▶ [SUPPLIED PASSAGE]
*-*-*

A few days ago my mom had a PET scan come back clean - for the first time in five years. It was kind of a big deal. I hadn't realized how tense I was until I heard something allowing me to release that tension. It felt good. We told everyone. Everyone was relieved. We went about hugging everyone we met - even if we didn't particularly like hugs.
But a couple days ago my mom insisted they check out a bump on her leg - a tiny thing that we didn't think would matter. Today they told us there were cancer cells in it. The supposedly all-knowing PET scan had missed them. Days like these, I hate the concept of false hope. After five years of surgeries, treatments, and doctor visits, we wanted some good news. But we wanted that news to be true. This weekend was great, but today hurts more than the first day we learned she had cancer.
So, even though I'm supposed to write about my religious and political beliefs, they don't seem all that important. I hope you'll forgive me. Days like these, I don't care about the latest attack ad or what our incumbents say they'll do this next term. I don't care about what label I've adopted regarding my faith in God.
Days like these, I want to go for a long walk with a bunch for 50's crooner music playing in my ears. I want to watch an old movie with lines I can say in unison with the actors. I want to read a book set in a completely different time period - maybe even universe.
Days like these, I look up youtube videos of squirrels, kittens, and puppies (don't judge me). I open my Bible to my favorite Psalms. I write emo poetry (and apparently emo blog posts). I hold back tears and look for things to smile about, laugh about, and talk about. I remember quotes like "Hard is hard. It's not bad; it's not impossible. It's just hard." I reflect on the things I am blessed with, but take for granted.
Days like these, I'm glad I find writing cathartic.

*-*-*

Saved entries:
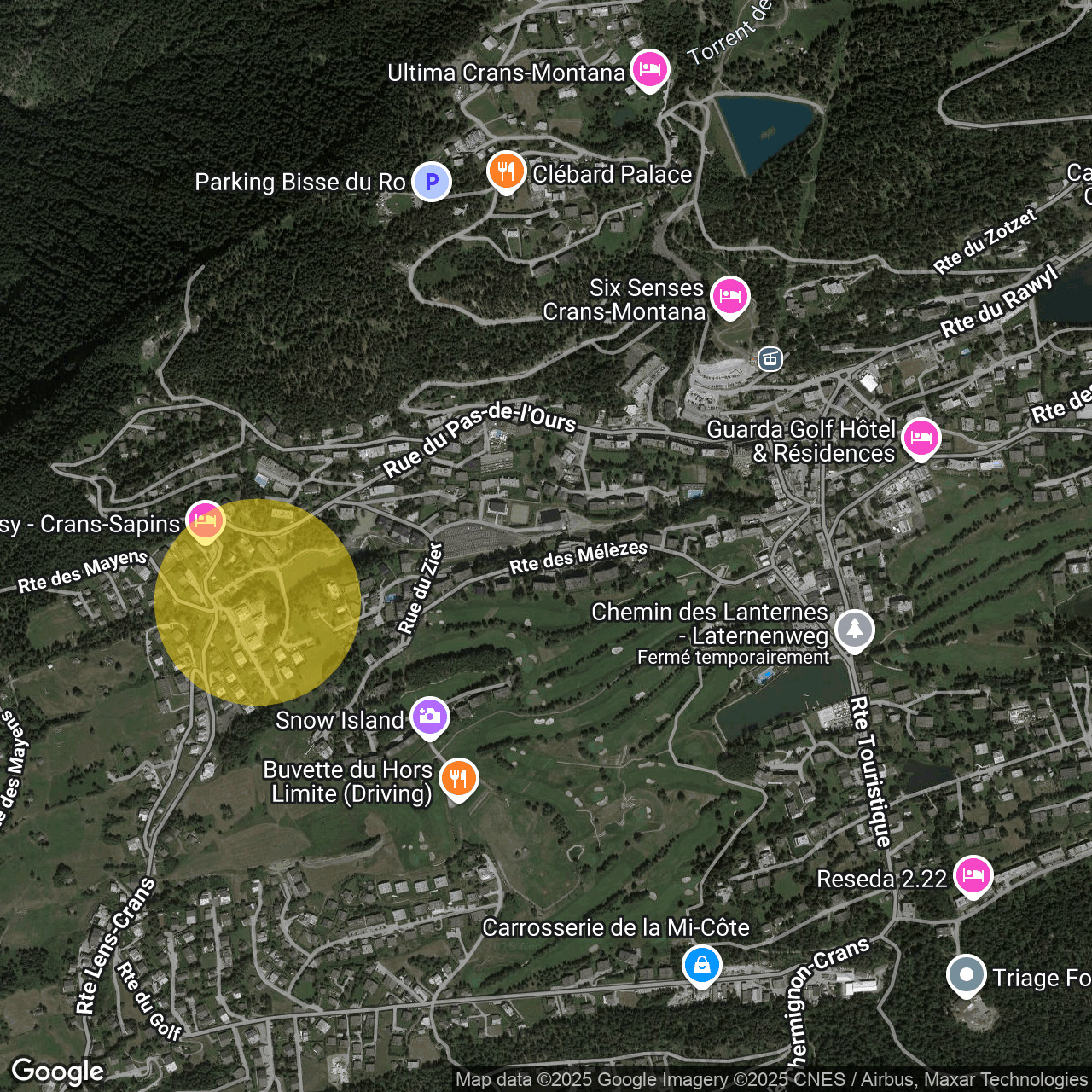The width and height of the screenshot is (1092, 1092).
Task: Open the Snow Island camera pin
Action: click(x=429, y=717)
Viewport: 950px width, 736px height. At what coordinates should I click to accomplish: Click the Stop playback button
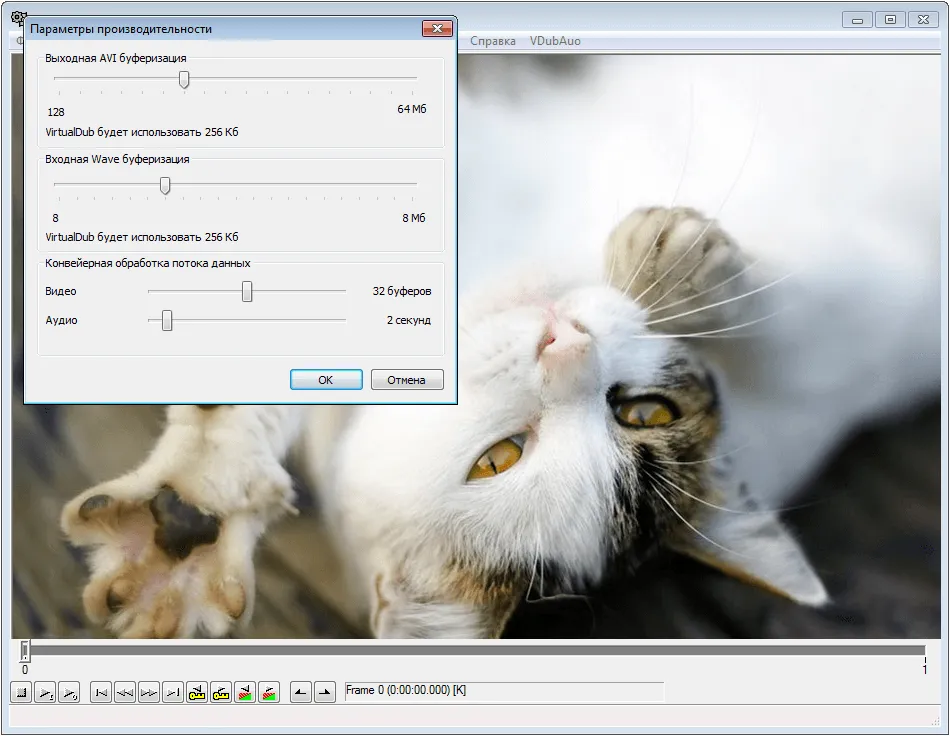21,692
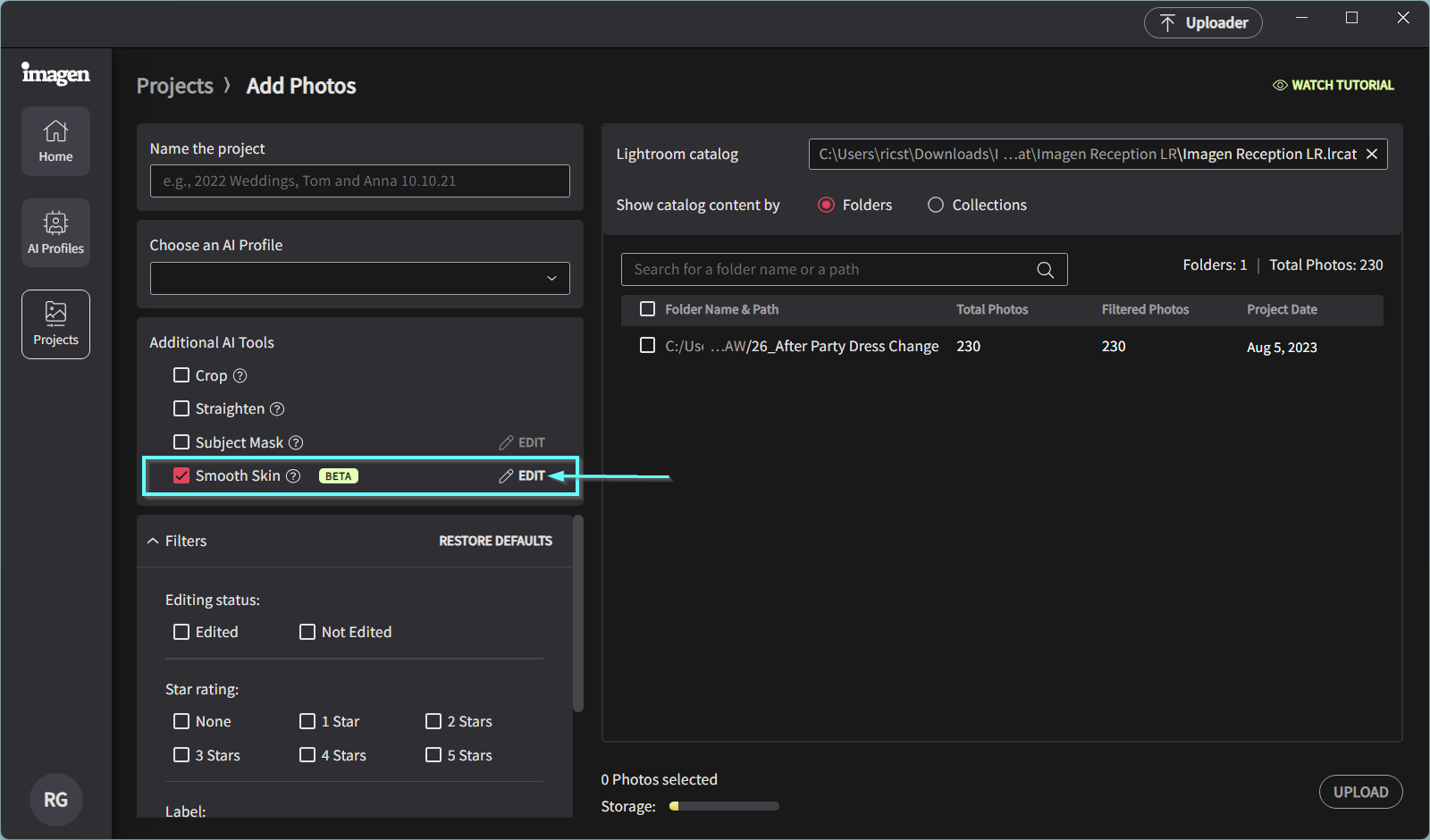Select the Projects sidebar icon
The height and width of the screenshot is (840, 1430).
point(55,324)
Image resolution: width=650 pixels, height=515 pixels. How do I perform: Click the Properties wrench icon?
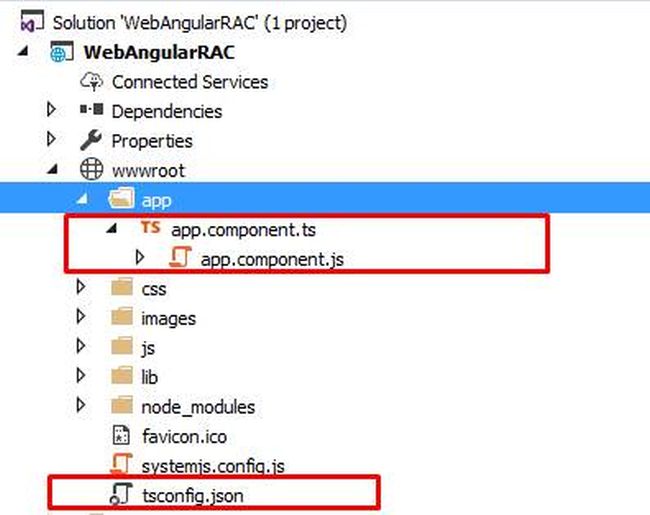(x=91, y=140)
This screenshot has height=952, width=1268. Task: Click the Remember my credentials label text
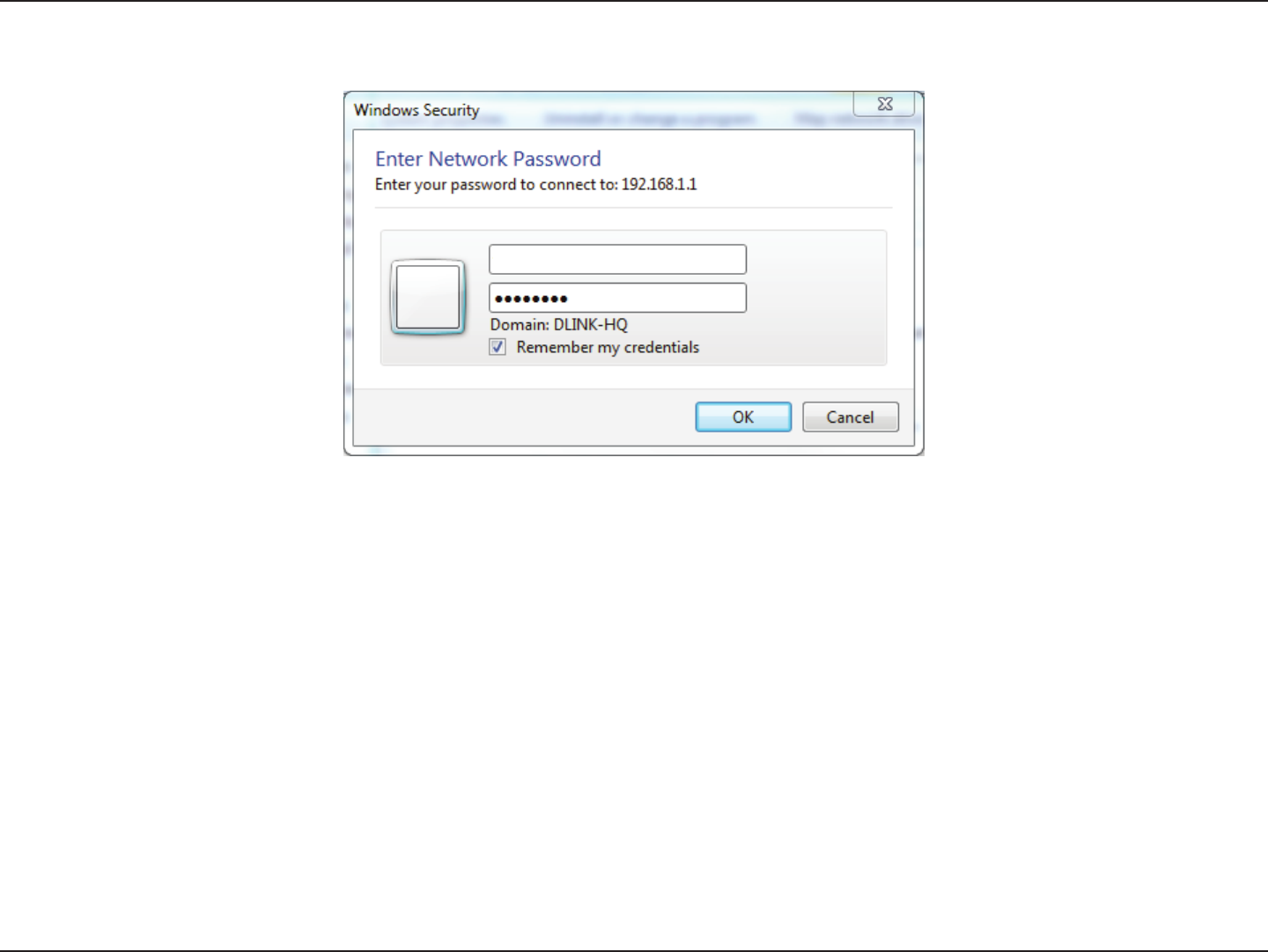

*-*-*

▶ [WHAT TO DO]
Write out the post about the scan results word for word, starting at "Days like these, I want" and ending at "maybe even universe.". The items have no connection to the post about the scan results.

▶ [EXPECTED ANSWER]
Days like these, I want to go for a long walk with a bunch for 50's crooner music playing in my ears. I want to watch an old movie with lines I can say in unison with the actors. I want to read a book set in a completely different time period - maybe even universe.